═════ GIVEN DATA ═════
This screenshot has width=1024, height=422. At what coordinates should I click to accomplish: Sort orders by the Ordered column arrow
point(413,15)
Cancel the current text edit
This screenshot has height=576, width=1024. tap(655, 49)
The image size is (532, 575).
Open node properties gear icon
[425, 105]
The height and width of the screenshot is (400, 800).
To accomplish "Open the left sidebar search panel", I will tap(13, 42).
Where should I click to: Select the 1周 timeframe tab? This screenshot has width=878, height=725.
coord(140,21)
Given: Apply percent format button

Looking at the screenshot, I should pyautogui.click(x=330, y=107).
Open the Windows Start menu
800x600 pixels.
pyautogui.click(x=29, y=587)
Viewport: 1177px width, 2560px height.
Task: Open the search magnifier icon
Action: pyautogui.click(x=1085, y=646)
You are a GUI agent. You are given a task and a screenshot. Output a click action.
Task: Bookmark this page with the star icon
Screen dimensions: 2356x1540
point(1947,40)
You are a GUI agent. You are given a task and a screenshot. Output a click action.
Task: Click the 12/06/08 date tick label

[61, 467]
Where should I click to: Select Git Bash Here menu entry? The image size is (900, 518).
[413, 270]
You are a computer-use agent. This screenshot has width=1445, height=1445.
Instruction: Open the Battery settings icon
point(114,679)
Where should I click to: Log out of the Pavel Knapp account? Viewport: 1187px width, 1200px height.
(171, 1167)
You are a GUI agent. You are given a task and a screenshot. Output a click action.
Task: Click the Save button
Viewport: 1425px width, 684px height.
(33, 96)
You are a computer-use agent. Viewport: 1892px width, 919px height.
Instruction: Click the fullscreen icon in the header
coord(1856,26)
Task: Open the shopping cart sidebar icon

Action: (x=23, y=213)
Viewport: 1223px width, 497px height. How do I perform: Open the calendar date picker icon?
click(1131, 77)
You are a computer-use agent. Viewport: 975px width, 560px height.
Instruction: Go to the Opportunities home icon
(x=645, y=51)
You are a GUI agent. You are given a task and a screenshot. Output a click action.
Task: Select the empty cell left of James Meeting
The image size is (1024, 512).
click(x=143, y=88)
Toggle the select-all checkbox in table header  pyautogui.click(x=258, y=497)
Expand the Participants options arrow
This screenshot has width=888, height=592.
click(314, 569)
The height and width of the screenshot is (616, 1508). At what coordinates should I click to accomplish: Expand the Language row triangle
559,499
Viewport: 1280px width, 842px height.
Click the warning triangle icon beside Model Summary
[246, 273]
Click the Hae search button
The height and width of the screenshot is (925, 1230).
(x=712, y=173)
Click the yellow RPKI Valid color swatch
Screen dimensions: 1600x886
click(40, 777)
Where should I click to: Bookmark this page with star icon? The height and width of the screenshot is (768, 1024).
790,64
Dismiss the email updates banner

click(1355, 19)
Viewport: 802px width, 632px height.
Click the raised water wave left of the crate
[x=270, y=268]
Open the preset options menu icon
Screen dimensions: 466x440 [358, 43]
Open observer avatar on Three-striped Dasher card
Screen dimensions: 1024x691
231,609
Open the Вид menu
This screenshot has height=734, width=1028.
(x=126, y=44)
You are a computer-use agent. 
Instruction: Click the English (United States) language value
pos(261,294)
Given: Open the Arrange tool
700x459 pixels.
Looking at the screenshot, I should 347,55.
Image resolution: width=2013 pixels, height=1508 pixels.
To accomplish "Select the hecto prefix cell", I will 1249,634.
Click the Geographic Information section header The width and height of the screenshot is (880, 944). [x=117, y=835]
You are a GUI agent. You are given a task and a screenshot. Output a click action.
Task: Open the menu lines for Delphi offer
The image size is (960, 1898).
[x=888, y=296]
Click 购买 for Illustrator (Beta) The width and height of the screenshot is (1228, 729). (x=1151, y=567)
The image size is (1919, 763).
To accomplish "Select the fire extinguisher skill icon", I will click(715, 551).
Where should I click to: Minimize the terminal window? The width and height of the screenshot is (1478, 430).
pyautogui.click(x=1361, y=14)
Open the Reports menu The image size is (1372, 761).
═════
### THE PROBLEM
Return each line of the data exactly as it was given.

### SOLVED PROBLEM
This screenshot has width=1024, height=422. At what coordinates should I click to accomplish: Sort orders by the Ordered column arrow
point(413,15)
Cancel the current text edit
This screenshot has height=576, width=1024. tap(655, 49)
The image size is (532, 575).
Open node properties gear icon
[425, 105]
The height and width of the screenshot is (400, 800).
To accomplish "Open the left sidebar search panel", I will tap(13, 42).
Where should I click to: Select the 1周 timeframe tab? This screenshot has width=878, height=725.
coord(140,21)
Given: Apply percent format button

Looking at the screenshot, I should pyautogui.click(x=330, y=107).
Open the Windows Start menu
800x600 pixels.
pyautogui.click(x=29, y=587)
Viewport: 1177px width, 2560px height.
Task: Open the search magnifier icon
Action: pyautogui.click(x=1085, y=646)
You are a GUI agent. You are given a task and a screenshot. Output a click action.
Task: Bookmark this page with the star icon
Screen dimensions: 2356x1540
point(1947,40)
You are a GUI agent. You are given a task and a screenshot. Output a click action.
Task: Click the 12/06/08 date tick label

[61, 467]
Where should I click to: Select Git Bash Here menu entry? The image size is (900, 518).
[413, 270]
You are a computer-use agent. This screenshot has width=1445, height=1445.
Instruction: Open the Battery settings icon
point(114,679)
Where should I click to: Log out of the Pavel Knapp account? Viewport: 1187px width, 1200px height.
(171, 1167)
You are a GUI agent. You are given a task and a screenshot. Output a click action.
Task: Click the Save button
Viewport: 1425px width, 684px height.
(33, 96)
You are a computer-use agent. Viewport: 1892px width, 919px height.
Instruction: Click the fullscreen icon in the header
coord(1856,26)
Task: Open the shopping cart sidebar icon

Action: (x=23, y=213)
Viewport: 1223px width, 497px height. How do I perform: Open the calendar date picker icon?
click(1131, 77)
You are a computer-use agent. Viewport: 975px width, 560px height.
Instruction: Go to the Opportunities home icon
(x=645, y=51)
You are a GUI agent. You are given a task and a screenshot. Output a click action.
Task: Select the empty cell left of James Meeting
The image size is (1024, 512).
click(x=143, y=88)
Toggle the select-all checkbox in table header  pyautogui.click(x=258, y=497)
Expand the Participants options arrow
This screenshot has width=888, height=592.
click(314, 569)
The height and width of the screenshot is (616, 1508). At what coordinates should I click to accomplish: Expand the Language row triangle
559,499
Viewport: 1280px width, 842px height.
Click the warning triangle icon beside Model Summary
[246, 273]
Click the Hae search button
The height and width of the screenshot is (925, 1230).
(x=712, y=173)
Click the yellow RPKI Valid color swatch
Screen dimensions: 1600x886
click(40, 777)
Where should I click to: Bookmark this page with star icon? The height and width of the screenshot is (768, 1024).
790,64
Dismiss the email updates banner

click(1355, 19)
Viewport: 802px width, 632px height.
Click the raised water wave left of the crate
[x=270, y=268]
Open the preset options menu icon
Screen dimensions: 466x440 [358, 43]
Open observer avatar on Three-striped Dasher card
Screen dimensions: 1024x691
231,609
Open the Вид menu
This screenshot has height=734, width=1028.
(x=126, y=44)
You are a computer-use agent. 
Instruction: Click the English (United States) language value
pos(261,294)
Given: Open the Arrange tool
700x459 pixels.
Looking at the screenshot, I should 347,55.
Image resolution: width=2013 pixels, height=1508 pixels.
To accomplish "Select the hecto prefix cell", I will 1249,634.
Click the Geographic Information section header The width and height of the screenshot is (880, 944). [x=117, y=835]
You are a GUI agent. You are given a task and a screenshot. Output a click action.
Task: Open the menu lines for Delphi offer
The image size is (960, 1898).
[x=888, y=296]
Click 购买 for Illustrator (Beta) The width and height of the screenshot is (1228, 729). (x=1151, y=567)
The image size is (1919, 763).
To accomplish "Select the fire extinguisher skill icon", I will click(715, 551).
Where should I click to: Minimize the terminal window? The width and height of the screenshot is (1478, 430).
pyautogui.click(x=1361, y=14)
Open the Reports menu The image size is (1372, 761).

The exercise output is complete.